What I love about health care professionals is that they're calm, and we must remain calm when we talk about the health of our country. The Affordable Care Act, as I call it, as I always called it, is right up there with Social Security, Medicare: Affordable care for all Americans as a right, not a privilege.
The rollout of the website, that's terrible. But the fact is that will be fixed. And that is the instrument of enrollment, as you know. What the Republicans did on Friday is not a fix. And if I just may, the law does not demand that all of these cancellations go out. The law says if you had your plan of the law, you can keep it, and that's what the president said. So there's a distinction between those who had it before, and what this law does is say other people can be enrolled in these bad initiatives, which the rules—
But Pelosi started to lose Gregory (and the viewers) at that point.

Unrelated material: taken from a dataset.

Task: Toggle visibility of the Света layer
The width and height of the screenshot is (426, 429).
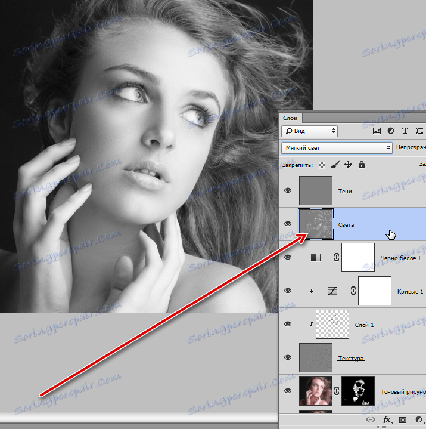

Over on CNN's State of the Union, House Assistant Democratic Leader Representative James Clyburn said Sunday that those 39 House Democrats who voted for Upton's bill were "insulating themselves against sound bites," when they run for re-election next year. Whatever the case, the Democrats are not united, despite Pelosi's claim that they all "stand tall in support of the Affordable Care Act."
Meanwhile, Congressional Republicans are seizing the rocky start to maintain their belief that the law needs to be thrown out and the process restarted.

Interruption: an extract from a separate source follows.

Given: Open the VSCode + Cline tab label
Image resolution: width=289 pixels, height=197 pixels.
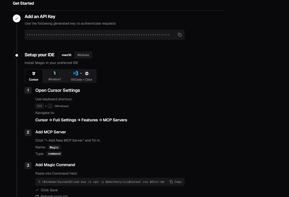Looking at the screenshot, I should (81, 80).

On Meet The Press, New Hampshire Senator Kelly Ayotte called the rollout a "mess" and said Pelosi and company couldn't spin it otherwise.
I'll tell you what I'm hearing from my constituents. They're writing me about cancellation notices of plans they wanted to keep, rising premiums so their deductibles, some of them, are doubling. They're paying much more for health care. People losing hours because of the definition of the work week as 30 hours. And then less choice. I mean, in New Hampshire, there's only one insurer on the exchange; ten of our 26 hospitals are excluded.
So this really is a mess. And so she can try to spin it, but I think it's time— you know, the president said that he fumbled the rollout. It's time for a timeout, which I've been calling for, so that we can go back to the drawing board and really talk about bipartisan solutions for health reform in the country.
When asked what plan she and her GOP colleagues have to provide coverage for uninsured Americans, Ayotte threw out some generalities:
Well, I would say let's get to the table on a bipartisan basis and let's make sure that we have a plan that has more choice, not less. Let's have one where we're driving down costs and increasing competition. Have the insurance companies compete in a way that they aren't right now.
Let's get together and figure out what are the best models from the state law on the high-risk pools to address pre-existing conditions. There are many ideas I think that we could do that won't harm people who have policies now that they would like to keep. And I think that's the problem that we're seeing, is a law that harms so many people who right now were trying to do the right thing and have health insurance, and now they're receiving these cancellation notices and higher premiums. And it seems to me that we should work together to address this health care reform instead of the way this was done on party lines.
Feeling the heat as more reports surface of millions of Americans losing their current healthcare policies (after he promised in 2010 that would not be the case), the president announced a plan on Thursday to undue those cancellations, which prompted a backlash from state insurance commissioners who have to deal directly with those consumers.
Obama met with insurance executives on Friday, and Karen Ignagni, head of America's Health Insurance Plans, told Fox News Sundays' Chris Wallace that her members would work "very, very hard to try to support their customers, to provide them options, at the same time making sure that the new market will be affordable and that's the key point."
Ignagni went on to say that her group has a "policy disagreement" with the Obama administration, but it won't deter them from working with the White House to get as many people as possible covered, and covered "affordably."